The wgPageParseReport/limitReport included in the HTML only contains the used/max amount:

"limitreport-memusage": {"value":52428798, "limit":52428800}

That's not very helpful. Optimising the memory usage is difficult if it can't be measured in detail.

Is there anything you can suggest to help with memory profiling?

Event Timeline

removing All-and-every-Wiktionary as this seems to be about a single Wiktionary site.

Could you provide some specific examples?

@Aklapper currently failing pages: wind, night, do

Recent Grease pit discussion: light and Lua error: not enough memory

Splitting the data module into a per-code format would, I completely agree, increase the overhead in terms of function calls, but since most pages contain very few languages, I suspect that on average it would reduce overall server resource consumption. Since it is very hard for us to profile the things we do on wiki, we will be mostly stuck guessing about these types of things.

(User:TheDaveRoss)

A relatively fast-loading, but typical, example of the resulting problem is at:

https://en.wiktionary.org/wiki/wind

A year has passed, and this bug hasn't even been triaged. The memory problems on the English Wiktionary are still there, and ugly workarounds are needed to get some pages to render without errors.

Is there anything else we could try in the meantime?

A year has passed, and this bug hasn't even been triaged.

Many bugs get fixed without ever being triaged

I'm not sure if this is feasible without negative impact in performance. The way LuaEngine works it's only possible getting the memory footprint at a given moment or the peak memory footprint of the whole execution. The only way I can think of to get the peak memory footprint for each of the #invokes would mean reinstantiating the LuaEngine each time the #invokeis called. To achieve that we should change this line to instantiate the engine each of the times and, after calling the Lua code, just store the data using the module name as a key, but the impact on performance could be more than it's worth.

I'm not sure if this is feasible without negative impact in performance.

Another option would be to add memory profiling right into the luasandbox code, along where the CPU profiling is done currently, to minimize the impact.

However there will always be some impact on performance, so an option could be to specifically enable memory profiling only for some requests, or to make it available only on developer machines. With Docker images it's now easy to run an instance with production data locally.

While researching this a bit I've also noticed a weakness in the current implementation: when the memory allocation request cannot be satisfied a garbage collection run is *not* automatically performed to free up resources. Lua 5.2 does this (it's called Emergency GC), but we're stuck with 5.1.

So even with full profiling support and optimized code there's still a chance to run into the memory limit, depending on the GC timing.

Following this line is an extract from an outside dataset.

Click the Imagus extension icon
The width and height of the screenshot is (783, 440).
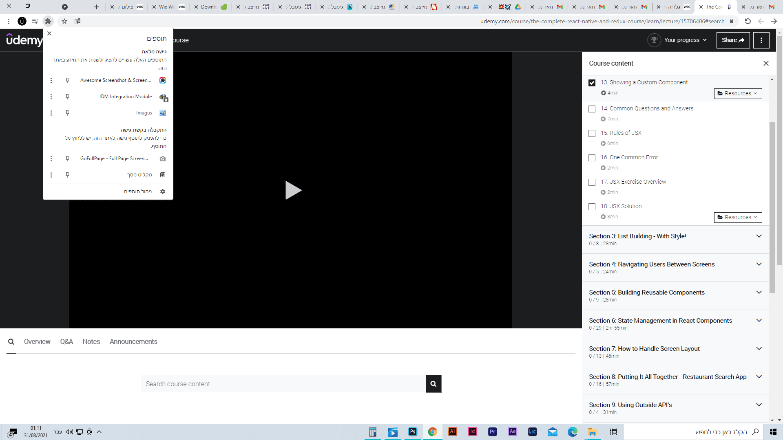tap(163, 113)
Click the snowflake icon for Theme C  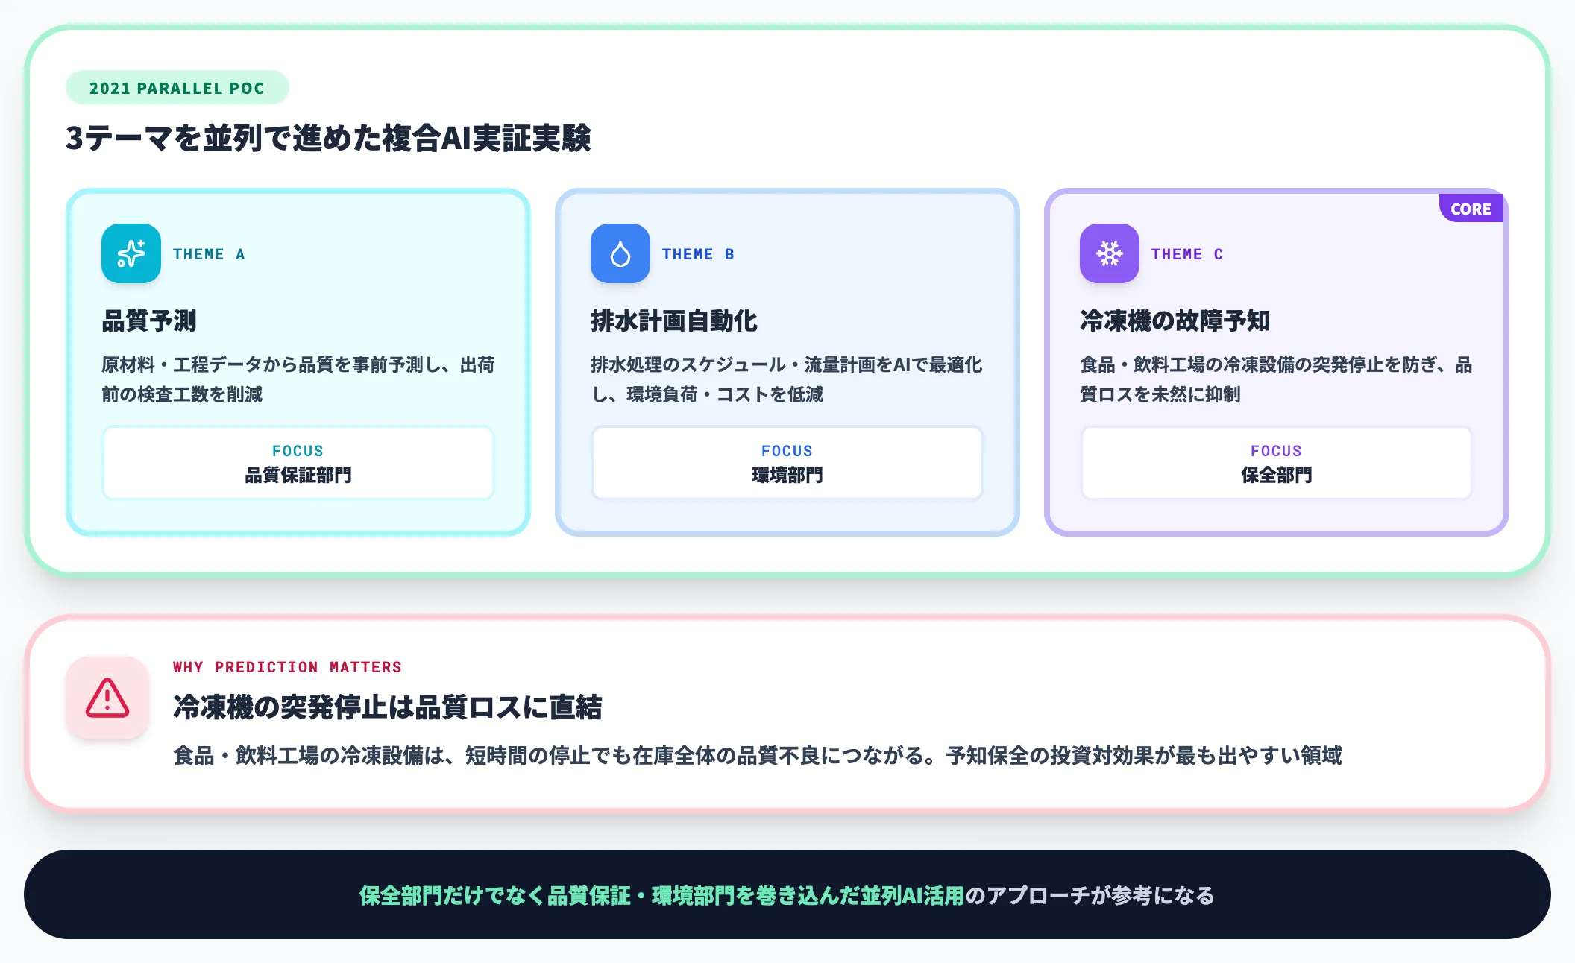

At this point the easiest "fix" seems to be to simply increase the amount of memory granted to Lua. Wiktionary is growing fast and the memory limits from a few years ago just don't work anymore.

See also T267708, T165935, T99120 for some past reports about non-performant on-wiki Lua modules creating "Lua error: not enough memory" on wiki pages.

The example link shown above is not generating the error for me, and it does not look like the Wiktionary entry is nearly long enough to reproduce what I reported in a duplicate, T267708. I guess the original form of the error may no longer be occurring.

I find you can reproduce the error consistently if you choose a word that exists in a very large number of languages, such as "i" and look at a language near the end of the alphabet, such as Welsh or Zulu. See https://en.wiktionary.org/wiki/i#Welsh This particular word is so common that the error occurs for me in all languages from Old Irish (end of article) and Old Occitan to Zulu, alphabetically.

@DaibhidhR: This task is only about adding profiling support. This task will not magically solve any issues. Please see my comment T267708 again - thanks.